(Extrait cité):
%%
Ces politiques radicalement différentes dans des contextes de guerre et d’occupation illustrent un double standard évident lorsqu’il s’agit de la Palestine-Israël. Sur le blog de Meta, l’entreprise a ouvertement utilisé le mot "résistance" pour décrire la lutte des Ukrainiens contre les attaques de la Russie, exprimant sa sympathie et sa compréhension pour leur "fureur envers les forces militaires envahissantes". En revanche, le mot "résistance" est la raison même pour laquelle certains messages palestiniens ont été retirés des plateformes Meta en mai dernier, car il a été interprété comme une incitation à la violence contre les Israéliens.
PayPal, quant à lui, n’a pas pris de mesures pour restreindre ses activités en Israël comme il l’a fait en Russie. En fait, la société refuse toujours de fournir des services dans les zones palestiniennes des territoires occupés, tout en opérant régulièrement dans les colonies israéliennes illégales de ces mêmes territoires. Au moment de l’attaque de Gaza en mai dernier, Venmo, qui appartient à PayPal, a même arrêté ses services à Gaza et empêché les dons aux organisations de secours palestiniennes, qui réclamaient à cor et à cri de l’aide pour les Palestiniens blessés et déplacés au milieu des bombardements israéliens.
%%
(Entrées fournies):
%%
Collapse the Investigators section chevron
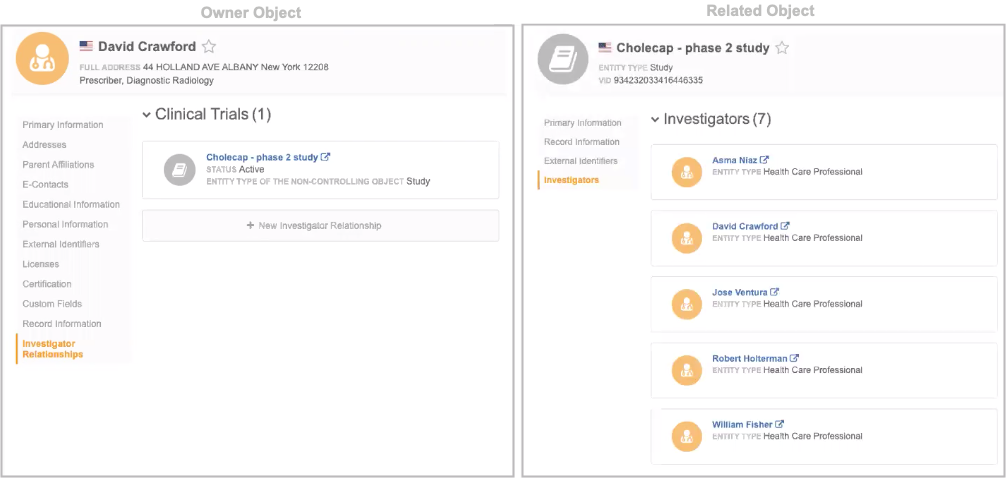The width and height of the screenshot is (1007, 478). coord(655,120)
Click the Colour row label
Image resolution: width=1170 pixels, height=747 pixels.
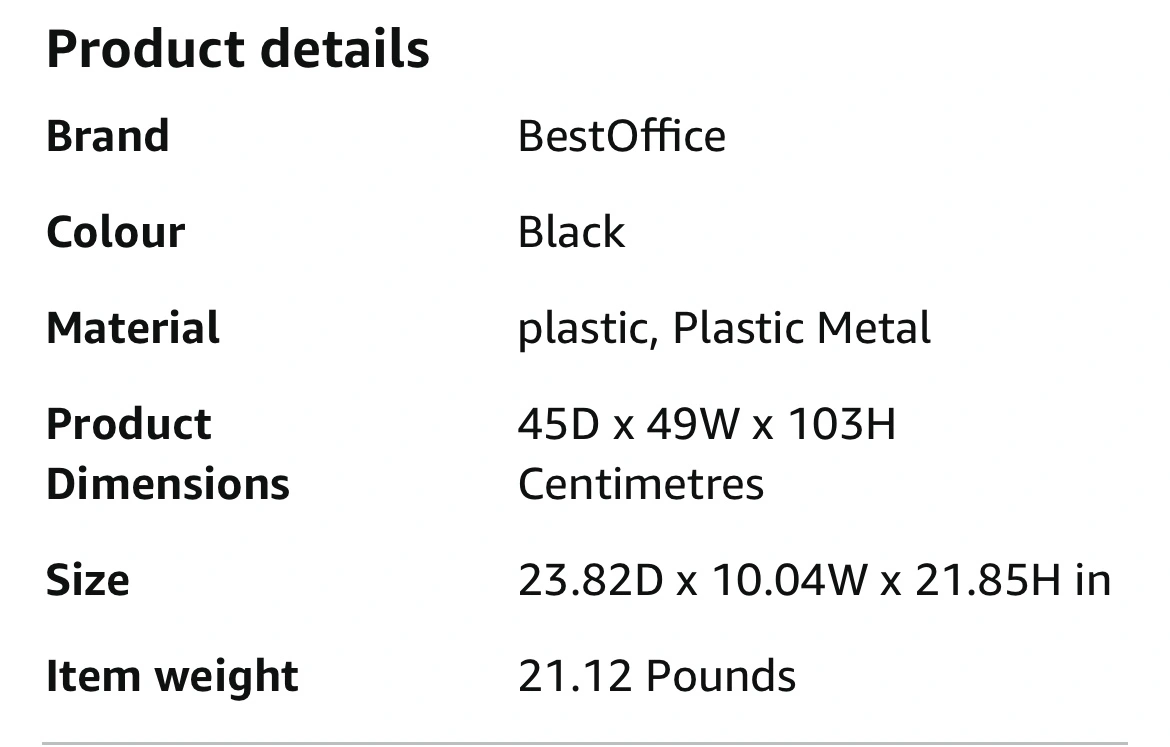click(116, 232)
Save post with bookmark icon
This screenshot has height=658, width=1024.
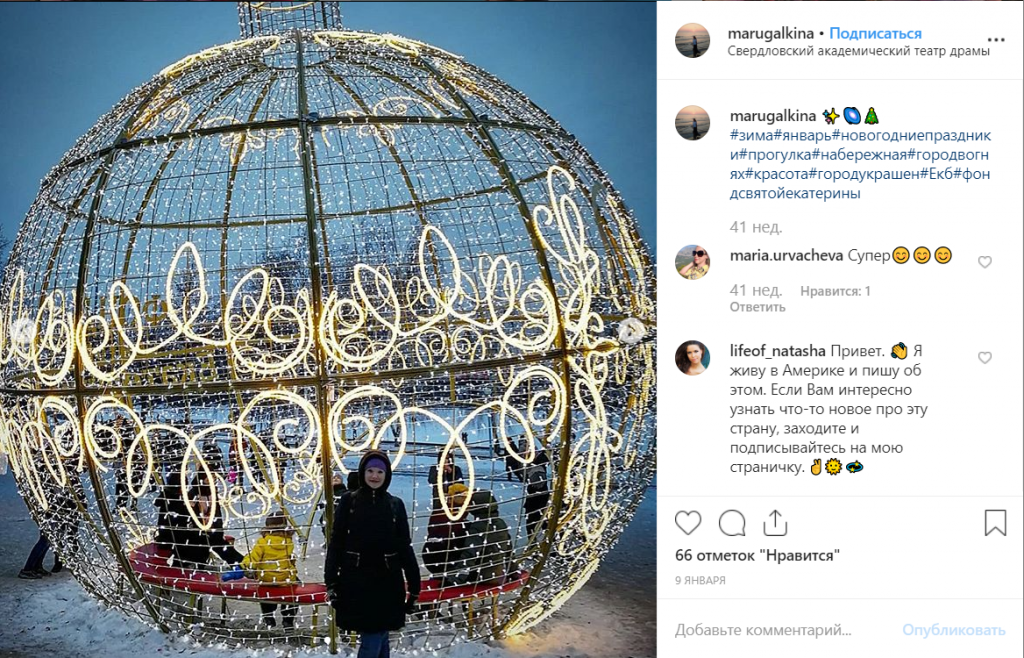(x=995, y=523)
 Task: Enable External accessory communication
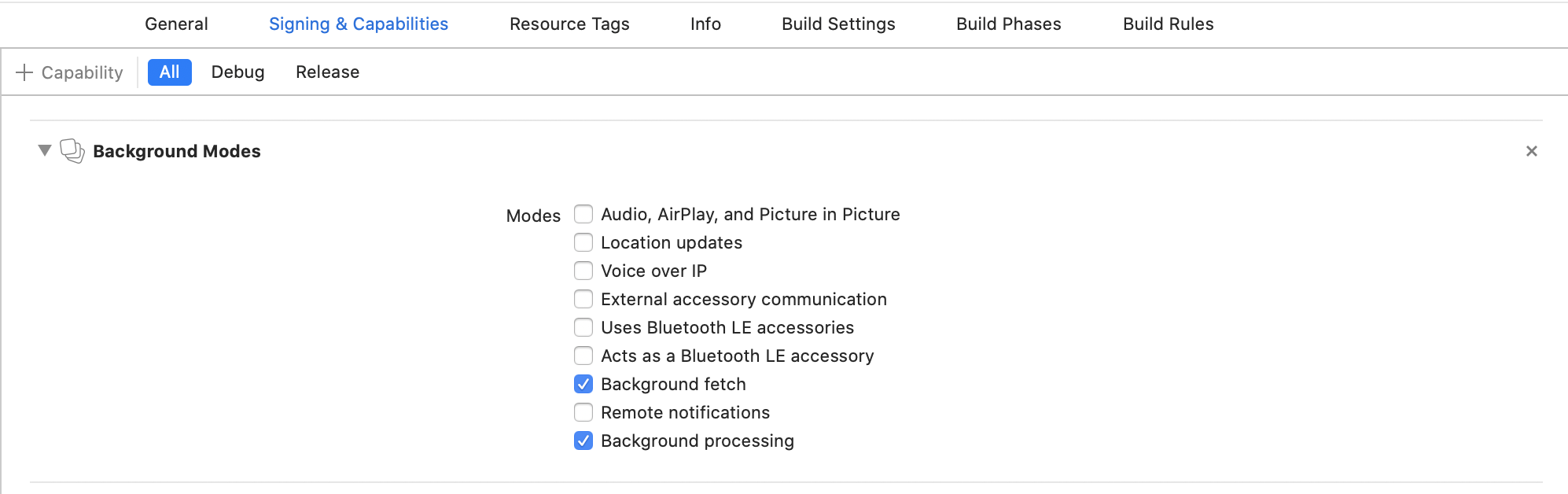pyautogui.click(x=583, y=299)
%%
%%
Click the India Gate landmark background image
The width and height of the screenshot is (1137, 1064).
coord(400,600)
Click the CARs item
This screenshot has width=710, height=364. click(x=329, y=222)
%%
%%
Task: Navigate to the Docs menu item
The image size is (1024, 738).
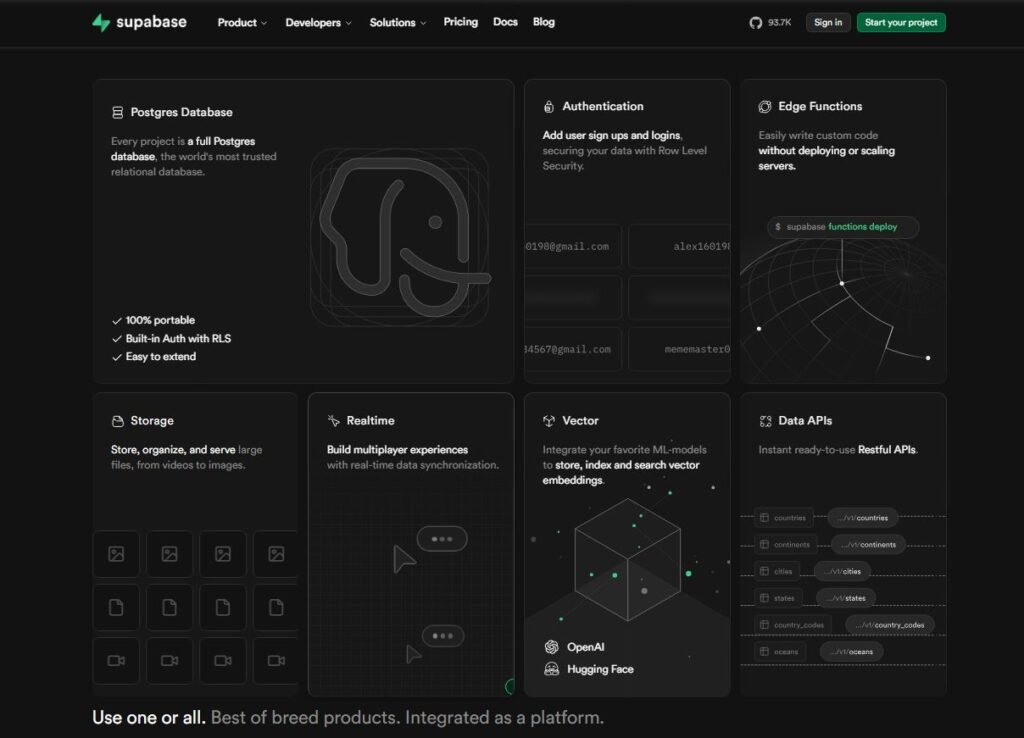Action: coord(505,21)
%%
(Consignes):
(a) Pouvez-vous recopier, dans l'extrait sur le double standard de Meta et PayPal, le passage allant de « Ces politiques radicalement » jusqu'à « contre les Israéliens. » inclus ?
(b) Dans les entrées, pouvez-vous réécrire les lignes allant de celle qui contient « Collapse the Investigators section chevron » jusqu'à celle qui contient « pyautogui.click(x=583, y=299) » incluse, en remplaçant « chevron » par « arrow » sans rien modifier d'autre ? Laissez les images de côté dans votre réponse.
L'extrait et les entrées sont deux matériaux indépendants l'un de l'autre.

(Corrigés):
(a)
Ces politiques radicalement différentes dans des contextes de guerre et d’occupation illustrent un double standard évident lorsqu’il s’agit de la Palestine-Israël. Sur le blog de Meta, l’entreprise a ouvertement utilisé le mot "résistance" pour décrire la lutte des Ukrainiens contre les attaques de la Russie, exprimant sa sympathie et sa compréhension pour leur "fureur envers les forces militaires envahissantes". En revanche, le mot "résistance" est la raison même pour laquelle certains messages palestiniens ont été retirés des plateformes Meta en mai dernier, car il a été interprété comme une incitation à la violence contre les Israéliens.

(b)
Collapse the Investigators section arrow
The width and height of the screenshot is (1007, 478). coord(655,120)
Click the Colour row label
Image resolution: width=1170 pixels, height=747 pixels.
click(116, 232)
Save post with bookmark icon
This screenshot has height=658, width=1024.
(x=995, y=523)
 Task: Enable External accessory communication
pyautogui.click(x=583, y=299)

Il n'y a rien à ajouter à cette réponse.